Mr. Rubio is helping students operate several pig and chicken farms in the town, as models of viable, small-scale agribusinesses. Students are also teaching local farmers how to combine crops to maximize their tiny plots. Under the university’s community-service requirement, they are expected to return to their hometowns for two months each year. (When applying, applicants write essays proposing detailed solutions for problems in their hometowns, to demonstrate a commitment to rural development.)
“The people in my community are producing a lot, but they are not reaping the benefits, because they don’t know how to manage them,” says Sterlise Fénelon, 23, a business major from the southern coastal town of Les Cayes. One of seven children, she dreams of earning a graduate degree in the United States and returning home to help local farmers set up their own businesses.
The university covers all the students’ costs, including meals and lodging in cheerful concrete houses along Fondwa’s sole paved road.

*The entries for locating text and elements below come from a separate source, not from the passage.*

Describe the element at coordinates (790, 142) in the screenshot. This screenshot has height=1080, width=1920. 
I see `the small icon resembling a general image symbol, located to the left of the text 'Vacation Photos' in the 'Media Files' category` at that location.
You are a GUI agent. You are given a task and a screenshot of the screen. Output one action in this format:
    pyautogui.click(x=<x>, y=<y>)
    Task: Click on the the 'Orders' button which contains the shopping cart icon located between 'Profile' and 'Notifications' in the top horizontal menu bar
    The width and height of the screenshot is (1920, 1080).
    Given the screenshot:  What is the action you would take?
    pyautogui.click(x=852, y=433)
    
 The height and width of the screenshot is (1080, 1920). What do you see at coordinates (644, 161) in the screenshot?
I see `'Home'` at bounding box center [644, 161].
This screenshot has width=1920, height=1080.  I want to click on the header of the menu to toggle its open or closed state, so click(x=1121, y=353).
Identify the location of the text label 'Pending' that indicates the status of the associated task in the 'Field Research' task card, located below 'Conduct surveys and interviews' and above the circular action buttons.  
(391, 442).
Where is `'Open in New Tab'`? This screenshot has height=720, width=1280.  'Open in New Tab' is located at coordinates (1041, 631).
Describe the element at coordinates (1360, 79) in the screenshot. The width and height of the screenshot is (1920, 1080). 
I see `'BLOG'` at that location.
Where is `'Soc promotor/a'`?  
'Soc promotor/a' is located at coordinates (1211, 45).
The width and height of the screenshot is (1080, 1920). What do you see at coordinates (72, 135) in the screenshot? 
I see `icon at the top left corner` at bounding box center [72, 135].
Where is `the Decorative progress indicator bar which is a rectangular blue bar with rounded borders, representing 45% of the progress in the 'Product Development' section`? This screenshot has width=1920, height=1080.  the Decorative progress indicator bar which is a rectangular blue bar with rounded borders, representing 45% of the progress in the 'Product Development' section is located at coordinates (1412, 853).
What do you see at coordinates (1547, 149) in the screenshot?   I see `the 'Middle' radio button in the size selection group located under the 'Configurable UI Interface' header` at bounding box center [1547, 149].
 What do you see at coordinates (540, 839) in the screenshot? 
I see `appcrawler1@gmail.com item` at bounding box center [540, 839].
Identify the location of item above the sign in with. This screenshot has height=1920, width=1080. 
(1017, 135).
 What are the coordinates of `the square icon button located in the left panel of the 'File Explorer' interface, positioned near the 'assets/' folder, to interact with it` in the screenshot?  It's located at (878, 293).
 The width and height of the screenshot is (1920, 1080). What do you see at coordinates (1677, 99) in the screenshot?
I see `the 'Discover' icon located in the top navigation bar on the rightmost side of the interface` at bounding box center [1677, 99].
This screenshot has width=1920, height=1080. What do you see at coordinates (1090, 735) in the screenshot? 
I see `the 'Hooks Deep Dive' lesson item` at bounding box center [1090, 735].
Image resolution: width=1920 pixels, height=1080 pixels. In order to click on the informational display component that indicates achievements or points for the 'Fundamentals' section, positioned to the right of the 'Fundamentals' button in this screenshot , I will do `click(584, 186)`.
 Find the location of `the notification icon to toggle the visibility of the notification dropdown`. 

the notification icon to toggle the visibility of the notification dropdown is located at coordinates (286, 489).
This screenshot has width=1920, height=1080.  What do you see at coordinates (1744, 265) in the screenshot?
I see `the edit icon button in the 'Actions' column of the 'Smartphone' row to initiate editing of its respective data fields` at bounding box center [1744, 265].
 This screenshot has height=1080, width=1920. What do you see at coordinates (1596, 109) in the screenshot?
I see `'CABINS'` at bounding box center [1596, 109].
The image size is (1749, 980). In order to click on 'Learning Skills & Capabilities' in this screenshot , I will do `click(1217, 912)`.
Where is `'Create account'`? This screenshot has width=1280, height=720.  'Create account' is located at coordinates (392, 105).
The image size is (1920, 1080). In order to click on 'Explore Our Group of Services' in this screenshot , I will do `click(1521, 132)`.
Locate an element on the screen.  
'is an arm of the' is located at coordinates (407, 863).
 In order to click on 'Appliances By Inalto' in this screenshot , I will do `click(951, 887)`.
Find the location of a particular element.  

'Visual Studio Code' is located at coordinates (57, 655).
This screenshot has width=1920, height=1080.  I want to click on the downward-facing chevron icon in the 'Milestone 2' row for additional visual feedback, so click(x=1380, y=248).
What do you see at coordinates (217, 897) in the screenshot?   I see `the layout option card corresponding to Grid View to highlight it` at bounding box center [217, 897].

The students live four to a room — a major improvement over the mud-floor huts where many grew up.
Most speak French and Creole, but are expected to be fluent in English and Spanish by the time they graduate, to improve their job prospects in the region.
Despite initial plans to enroll 120 students, administrators failed to meet their fund-raising goals. With a $10,000 monthly budget, the university plans to offer only 20 spots for next year’s class, says Ms. Schneider.
Like most of the roughly 15 staff members, who include professors from Cuba, France, and the United States, she is not here for the money. Professors earn, on average, $400 per month, while Ms. Schneider and a few others are volunteers.
Ms. Schneider, who has a Ph.D. in clinical psychology, first came to Haiti in 2001 on a trip sponsored by a Roman Catholic group, and was so impressed with the project that she agreed to serve as the institution’s first rector.
Aid From Cuba
The project is modeled after Cuba’s University of Guantánamo, which trains local farmers in sustainable agriculture. In 2003 several Cuban educators came to Fondwa to help set up a similar program.
While the climates and topographies of the two countries are similar, Haiti’s problems are far more extreme. Health care outside the cities is virtually nonexistent. And many areas lack roads, so the sick must either walk or be carried to the nearest clinic, sometimes miles away.
Fondwa’s paved road was built about 20 years ago to link the capital to the southern coast. But the town lacks electricity, and water is scarce. The university relies on gas-powered generators to run its half dozen computers, which are only available for three hours at night.
Such hardships are familiar to the students. Manouche Douze, a 22-year-old agronomy student, comes from a village in central Haiti that is so remote that farmers carry their produce to market on horseback. While the region has abundant water, her village lacks the means to trap the water for agriculture, she says.
Ms. Douze is happy to be studying away from Port-au-Prince, where political violence has left thousands dead over the past few years. But she hopes to return to her village after graduating to help resolve one of its most urgent problems.
“The first thing is to set up an irrigation system,” she says, smiling at the thought. “If we can just do that, the situation will definitely improve.”